How to complete this task:
Starting with the line that contains "Viewport: 1189px width, 2576px height." and stopping after the line that contains "You are a computer-use agent. This", copy the entries below exactly. Include nothing else.

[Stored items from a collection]
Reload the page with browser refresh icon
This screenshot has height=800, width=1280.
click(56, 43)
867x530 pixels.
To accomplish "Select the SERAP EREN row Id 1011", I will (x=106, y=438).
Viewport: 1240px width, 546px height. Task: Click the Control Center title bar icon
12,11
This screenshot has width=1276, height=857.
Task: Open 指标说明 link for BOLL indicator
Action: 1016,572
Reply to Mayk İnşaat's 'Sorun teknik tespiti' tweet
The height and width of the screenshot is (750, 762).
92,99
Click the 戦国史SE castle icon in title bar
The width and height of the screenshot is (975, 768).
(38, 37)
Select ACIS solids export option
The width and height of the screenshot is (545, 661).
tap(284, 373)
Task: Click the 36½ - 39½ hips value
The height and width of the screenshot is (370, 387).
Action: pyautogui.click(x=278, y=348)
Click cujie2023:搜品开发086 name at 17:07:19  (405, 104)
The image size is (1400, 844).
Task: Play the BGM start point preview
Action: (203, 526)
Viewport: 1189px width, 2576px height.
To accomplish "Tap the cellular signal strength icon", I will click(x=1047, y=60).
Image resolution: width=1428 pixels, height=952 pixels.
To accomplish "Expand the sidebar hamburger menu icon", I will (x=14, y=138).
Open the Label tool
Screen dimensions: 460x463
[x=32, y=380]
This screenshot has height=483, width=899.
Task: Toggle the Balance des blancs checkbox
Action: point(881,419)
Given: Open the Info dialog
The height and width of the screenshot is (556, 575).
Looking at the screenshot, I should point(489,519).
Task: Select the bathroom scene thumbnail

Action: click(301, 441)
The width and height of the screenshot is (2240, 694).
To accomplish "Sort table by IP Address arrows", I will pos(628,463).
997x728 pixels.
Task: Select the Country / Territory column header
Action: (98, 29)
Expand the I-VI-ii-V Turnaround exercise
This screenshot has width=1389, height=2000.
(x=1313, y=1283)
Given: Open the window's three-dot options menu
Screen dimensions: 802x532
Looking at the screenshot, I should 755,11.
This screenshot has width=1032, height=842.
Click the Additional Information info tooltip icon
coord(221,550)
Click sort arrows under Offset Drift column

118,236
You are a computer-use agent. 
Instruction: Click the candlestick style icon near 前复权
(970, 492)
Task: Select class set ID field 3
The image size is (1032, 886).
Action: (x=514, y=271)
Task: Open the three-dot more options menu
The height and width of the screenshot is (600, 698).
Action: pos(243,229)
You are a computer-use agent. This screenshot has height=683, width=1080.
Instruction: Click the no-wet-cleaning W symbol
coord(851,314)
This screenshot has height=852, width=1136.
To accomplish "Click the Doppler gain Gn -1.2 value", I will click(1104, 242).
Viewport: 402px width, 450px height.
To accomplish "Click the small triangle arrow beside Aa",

Your solution:
Viewport: 1189px width, 2576px height.
To accomplish "Tap the cellular signal strength icon", I will click(x=1047, y=60).
Image resolution: width=1428 pixels, height=952 pixels.
To accomplish "Expand the sidebar hamburger menu icon", I will (x=14, y=138).
Open the Label tool
Screen dimensions: 460x463
[x=32, y=380]
This screenshot has height=483, width=899.
Task: Toggle the Balance des blancs checkbox
Action: point(881,419)
Given: Open the Info dialog
The height and width of the screenshot is (556, 575).
Looking at the screenshot, I should point(489,519).
Task: Select the bathroom scene thumbnail

Action: click(301, 441)
The width and height of the screenshot is (2240, 694).
To accomplish "Sort table by IP Address arrows", I will pos(628,463).
997x728 pixels.
Task: Select the Country / Territory column header
Action: (98, 29)
Expand the I-VI-ii-V Turnaround exercise
This screenshot has width=1389, height=2000.
(x=1313, y=1283)
Given: Open the window's three-dot options menu
Screen dimensions: 802x532
Looking at the screenshot, I should 755,11.
This screenshot has width=1032, height=842.
Click the Additional Information info tooltip icon
coord(221,550)
Click sort arrows under Offset Drift column

118,236
You are a computer-use agent. 
Instruction: Click the candlestick style icon near 前复权
(970, 492)
Task: Select class set ID field 3
The image size is (1032, 886).
Action: (x=514, y=271)
Task: Open the three-dot more options menu
The height and width of the screenshot is (600, 698).
Action: pos(243,229)
You are a computer-use agent. This screenshot has height=683, width=1080.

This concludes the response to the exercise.